▶ TEXT SECTION:
┄┄┄┄┄┄

Meeting Marti Buckley!

It’s no exaggeration to say that San Sebastian is one of the food capitals of the world. Filled with endless pintxo bars and restaurants (of which eight have earned at least one Michelin star), the city is known for its unique Basque cuisine soaked in rich culture. However, in spite of this fact, only a few works exist that truly examine the culinary history behind each pintxo plate that sits behind the glass case at the bar. In comes Marti Buckley, an Alabama native who has been living in San Sebastian for the last twelve years. In 2018, her book Basque Country was published, bridging the gap between Basque cooking and the American audience.

Marti Buckley introducing herself in Cristina Enea Park

While sitting on the ground of Cristina Enea Park, we were able to hear Buckley’s story first-hand, from how she fell in love with the Spain, took a chance, and succeeded in establishing San Sebastian as her home. She then delved into the three-year writing process that took place before her book’s publication, where it was explained as to how determined she was to accurately represent the seven provinces of the Basque Country. From interviewing local chef, noting each dishes different preparations, to countlessly trialing her recipes to perfection, we truly learned the lengths of Buckley’s research. 

A dish could be prepared in a multitude of ways, with each chef having their own take of what’s best. Not only that, dishes could wildly differ depending on the province they’re prepared in. After years of research and test runs in the kitchen, Buckley was able to curate a set of recipes that is accessible to home cooks, with an American audience specifically in mind. The reasoning being, she explains, was because even when she herself was a student, there lacked publications about the Basque Country in general and so she wasn’t really able to know what to fully expect during her time abroad. Determined to express the experiences she came across, along with her background as a cook and writer and with her years of living in San Sebastian, Buckley had taken on the challenge to be the one to spread more knowledge of Basque cuisine. 

Example of how diverse pintxos are (from the restaurant Bare-Bare)

The discussion with Buckley was eye-opening as I found it fascinating in how the events in her life have shaped it to what it is today. Her cultural comparisons brought new perspectives, with the one standing out to me the most being the differences in table customs between San Sebastian and the United States.

For example, Buckley emphasises the contrasting views in how the Basque view food. In Spain, food is appreciated and savoured slowly, with it being common to spend hours at a restaurant for a single meal. Food is cherished for what it is, with the time and effort behind each bite is easily recognized. Bonding over food while sitting at the table with others also promotes togetherness and a stronger sense of community, raising appreciation of living in the moment. On the contrary, in the U.S. it is fairly common to rush through a meal as food is simply viewed as a means to gain energy. Buckley brought up the point that in American restaurants, she would often overhear people complaining of all the ways they would have to burn off the food later; whereas in the Basque Country, the word “calorie” is hardly mentioned in general.

During that conversation, I realised that I’ve been subconsciously noting similar experiences while exploring San Sebastian. Reflecting back, I’ve come to value Basque food culture for its relaxed nature, more so in comparison to the clinical view Americans seem to hold in regards to their food. However, I recognize that each respective food culture also matches well with the country it originates from. For example, in the U.S. there’s a more fast-paced lifestyle, with many priorities being to maximize efficiency; whereas from what I’ve interpreted in San Sebastian, life is best enjoyed more slowly and greater emphasis is placed on living in the moment. 

Buckley signing my copy of her book!

Overall, meeting Marti Buckley was an amazing opportunity as it gave insight to her experiences and writing journey behind her book. The discussion was thought-provoking and allowed for deeper understanding of Basque food culture in general. It also served as a reminder to take a moment and appreciate differences in culture, and make changes to your own lives now that you’ve seen a new perspective. Given the opportunity, definitely pick up a copy of Basque Country as it’s the perfect introduction to the historical cuisine found in San Sebastian!

┄┄┄┄┄┄

▶ COMPLETE THE FOLLOWING:
1. List the research methods the Marti Buckley post says Buckley used before publishing her book.
2. Please write out the Marti Buckley post word for word from "While sitting on" to "of Buckley’s research.".

▶ EXCERPTED RECORDS:
┄┄┄┄┄┄

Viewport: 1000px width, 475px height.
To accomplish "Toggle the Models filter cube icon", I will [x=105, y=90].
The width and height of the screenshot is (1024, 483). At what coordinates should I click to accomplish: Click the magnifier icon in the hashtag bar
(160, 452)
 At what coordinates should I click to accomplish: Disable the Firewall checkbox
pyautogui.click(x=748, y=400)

┄┄┄┄┄┄

▶ RESULTS FOR THE EXERCISE:
1.
- interviewing local chef
- noting each dishes different preparations
- countlessly trialing her recipes to perfection

2.
While sitting on the ground of Cristina Enea Park, we were able to hear Buckley’s story first-hand, from how she fell in love with the Spain, took a chance, and succeeded in establishing San Sebastian as her home. She then delved into the three-year writing process that took place before her book’s publication, where it was explained as to how determined she was to accurately represent the seven provinces of the Basque Country. From interviewing local chef, noting each dishes different preparations, to countlessly trialing her recipes to perfection, we truly learned the lengths of Buckley’s research.